7) Green Glowing Skull by Gavin Corbett. I bought this on the strength of John Self’s review and the Kindle preview. I adored what I read and this may very well be next up on my TBR.

8) The Making of Zombie Wars by Alexandar Hemon. I love and admire everything Hemon writes, and his new novel features ideas for imaginary zombie movies. How could I not want this right now? Pre-ordered.

9) The Heart Goes Last by Margaret Atwood. I’m choosing Atwood for my ‘big hitter/previous shortlistee’ spot, because she’s a personal hero of mine, because this novel is full-blown SF (seriously, when are people going to stop saying that Atwood is a dabbler? Most of her output for over a decade has been science fiction) and because the word on the street is that it’s her best novel in years. Seriously excited for this.

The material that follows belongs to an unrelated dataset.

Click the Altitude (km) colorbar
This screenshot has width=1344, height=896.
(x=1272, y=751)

10) The Lost Child by Caryl Phillips. An intertwining of narratives featuring Emily Bronte, the character of Heathcliff and a woman in the twentieth century struggling with issues of sanity, family and identity. I read reviews of this and loved the premise immediately. The prose is mouthwateringly good. TBR asap.

11) Book of Memory by Petina Gappah. A woman on death row in Harare writes an account of what brought her there. Petina Gappah is one hell of a writer, as evidenced by her first book, the story collection An Elegy for Easterly. This is her first novel and I can’t wait.

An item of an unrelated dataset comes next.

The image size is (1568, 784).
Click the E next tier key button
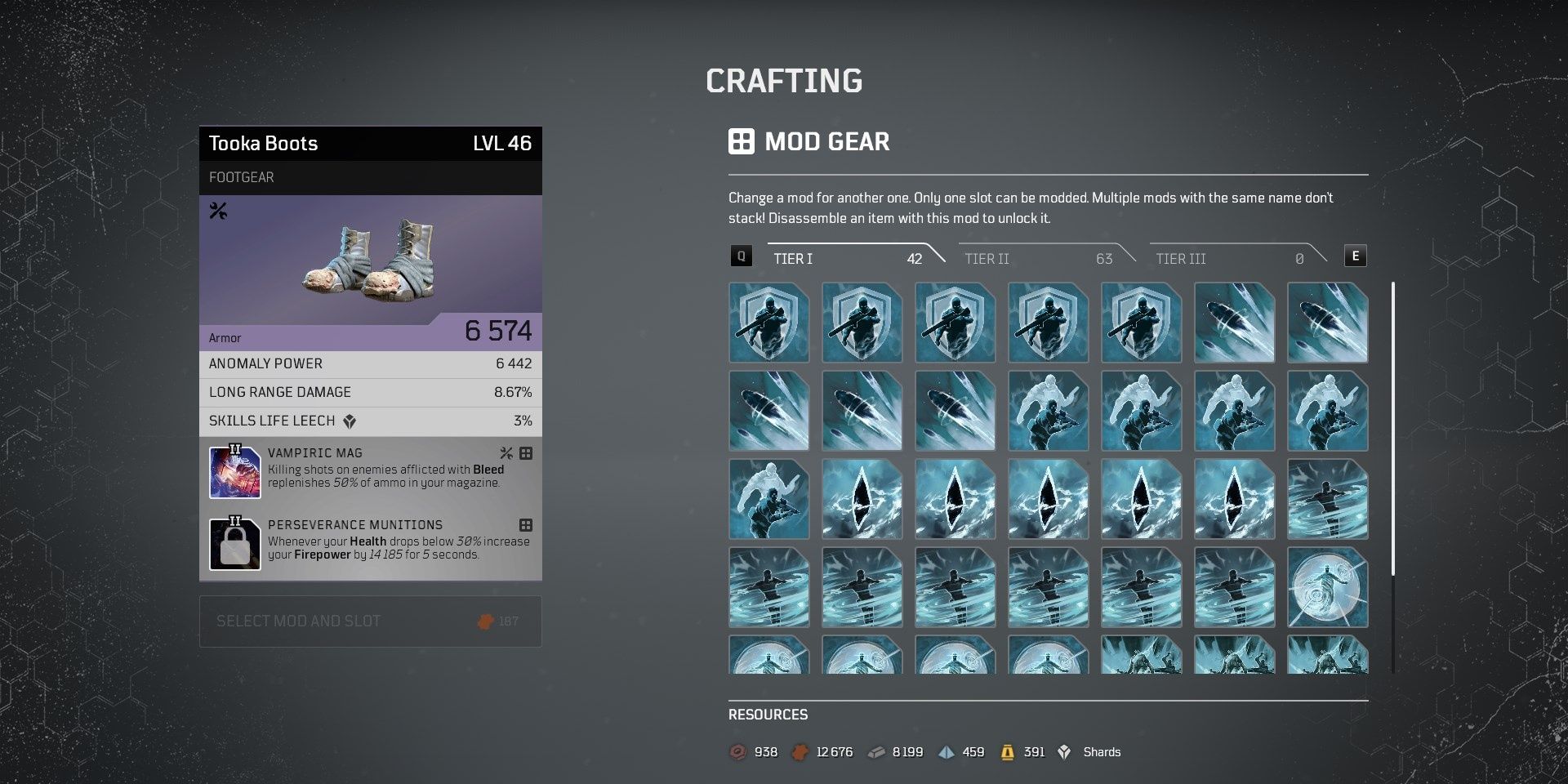1355,256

12) The Book of Numbers by Joshua Cohen. This novel fills my ‘devil’s advocate’ slot (or the Wil[Sel]f Slot as we call it in this house – perhaps we should start calling it the Tom slot instead…) Cohen’s novel has divided opinion pretty much equally between those who say it’s the funniest, cleverest book of the year and those who say that everyone in it is a dick and that the author must be a dick to have written it, and a pretentious dick, too. Certainly everyone in the book seems to be an absolute arsehole, but since when has that put me off reading anything? I love metafiction, and I can’t help feeling intrigued and attracted by what Cohen is doing here. In spite of myself, I want to read it. Only time will tell if I come to regret that desire.

13) The Weightless World by Anthony Trevelyan. Coming in on the indie ticket we have a novel from Galley Beggar, who brought us Eimear McBride’s multi-award-winning A Girl is a Half-formed Thing in 2013. Galley Beggar have published some remarkable books already, and I have heard such wonderful things about Trevelyan’s debut. It comes with a fantastic speculative conceit, too.

So that’s the fantasy longlist out of my system. And my on-the-spot predictions for the actual Booker shortlist? Based purely on personal hunches, I’m going with:

A Little Life


The Year of the Runaways

The Fishermen

The Illuminations

The Green Road

We’ll find out what the judges thought on September 15th.